The year 1748 witnessed the publication of the landmark Spirit of the Laws by French philosopher Charles Montesquieu. That work bequeathed the separation of powers and checks and balances to the modern world – fundamental concepts that shaped the Constitution of the United States. Spirit of the Laws contained this observation: “Liberty is … not there, when the authority to judge is not separated … If it were bound to the executive authority, the judge could have the strength of an oppressor … Judges should be of the same condition of the accused, or his peers, so that he would not be able to imagine that he might have fallen into the hands of persons bent on doing him violence … the authority to judge, so terrible among men, … becomes, so to speak, invisible and null.”
Here Montesquieu – himself a judicial officer – uses the term “judge” to refer to what we know as “juror.” He prescribed leaving decisions in the hands of jurors for the protection of liberty.
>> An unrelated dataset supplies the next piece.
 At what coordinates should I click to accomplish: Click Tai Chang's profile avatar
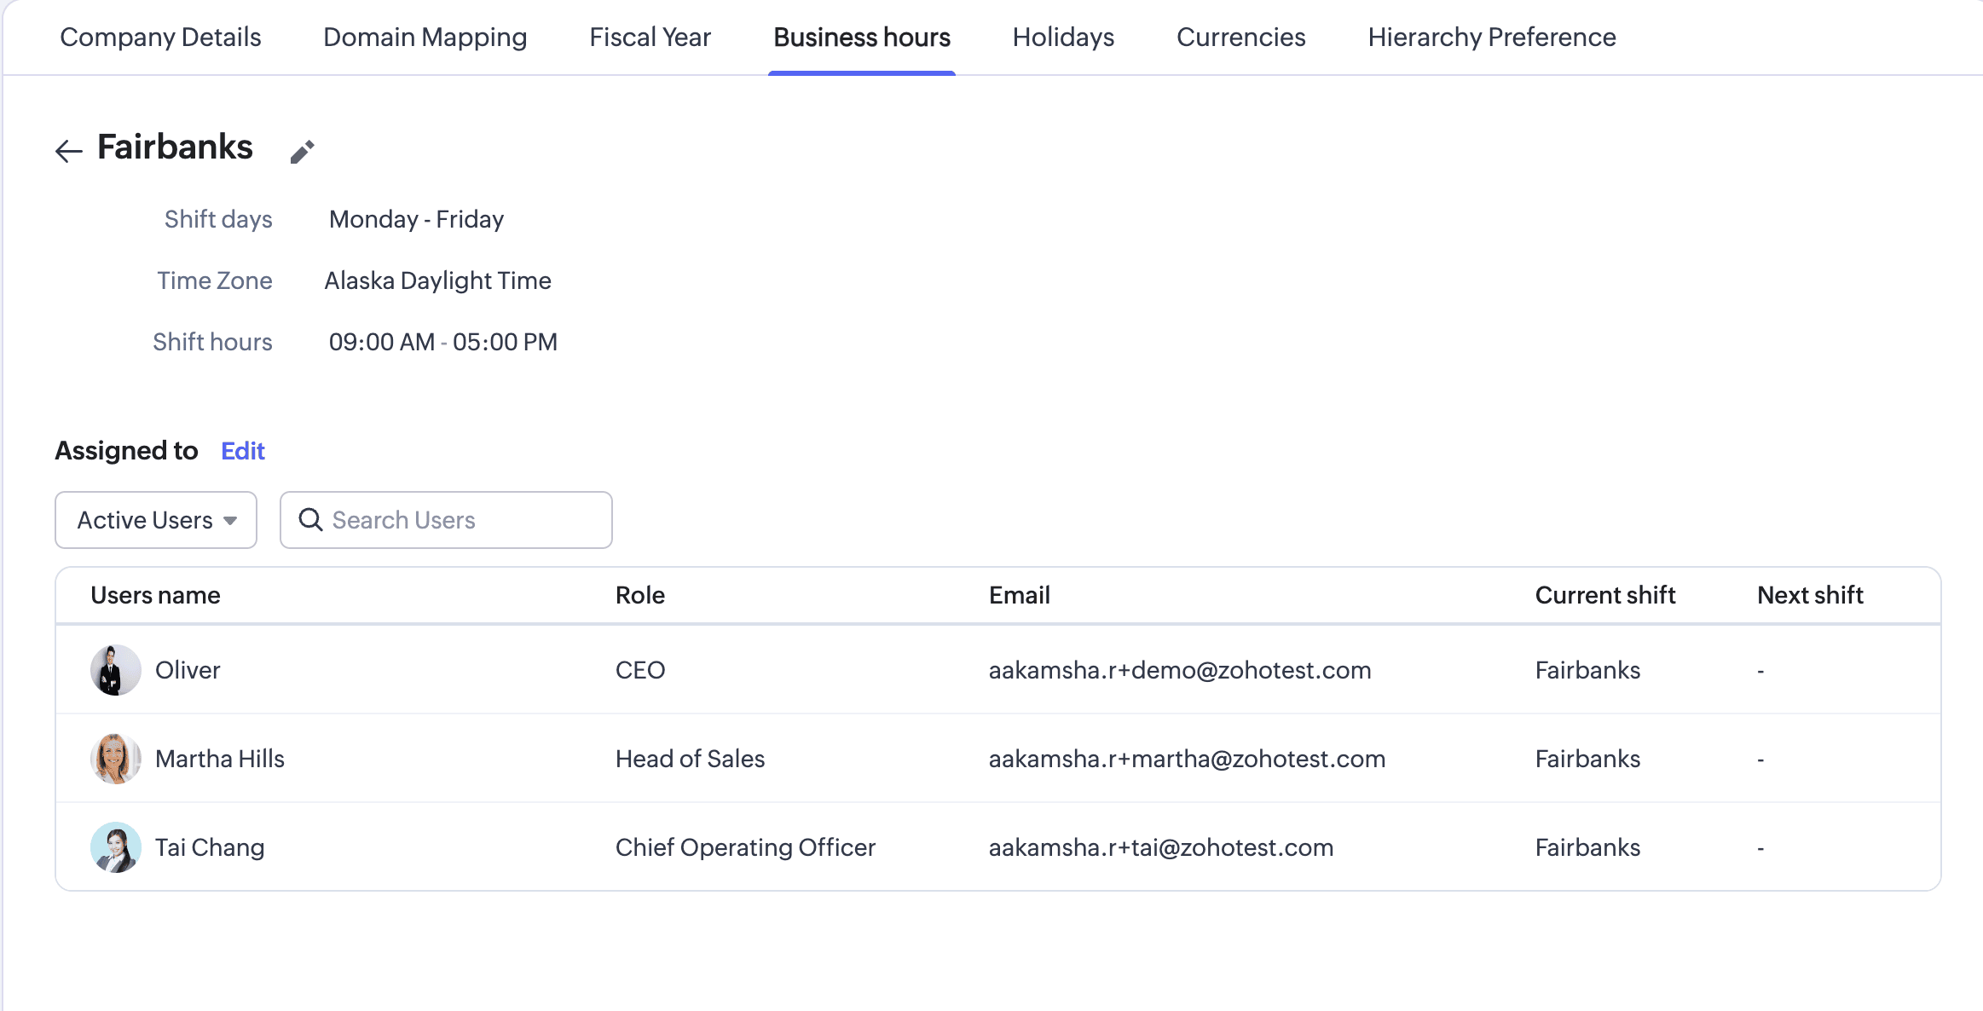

That formula has proved fundamental, despite the laws of the United States having placed great power in the hands of judges, from whose discretion we have come to look for a tempering influence in the law.
Before our time, that tempering influence was more broadly exercised. For example, in The “Whiskey Rebellion” of 1793, George Washington displayed it in responding to that violent insurrection (public officers tarred and feathered and offices burned to the ground). That episode was so severe that Washington had to lead a military force into Western Pennsylvania in order to quell the rebellion. Once judicial process was observed and peace restored, however, Washington applied a general amnesty to the participants, judging that the common good depended more on conciliation than on retribution.
In acting thus, Washington further followed Montesquieu’s guidance, distinguishing insurrectionary opinions from insurrectionary acts. For Montesquieu also urged that “Sayings do not form a tangible offence. They lie only in the idea … Th[e] meaning depends upon the connection they have with other things … How then [does one] make a crime of lese majesty [treason] out of them? Everywhere that law is established, not liberty only but even its shadow no longer exists.”
In our time, a raucous, unarmed riot occurred at the national capitol in 2021, which generated fears of insurrection and subsequent prosecutions. No military response was required. Most of the prosecutions turned on things that were said rather than things that were done. Judgments in these cases go to jurors eventually, but judges play a major role in shaping what jurors get to say or do. Meanwhile, it is somewhat difficult to avoid imagining what Washington would have done. Despite facing a far more serious challenge, he wisely extended an amnesty that had the effect of restoring the disaffected to participation in the general community. One might reasonably think that the country stands in no less – and perhaps even greater – need of such wisdom in 2023 than it did in 1793. The lessons of 275 years ago underscore that wisdom.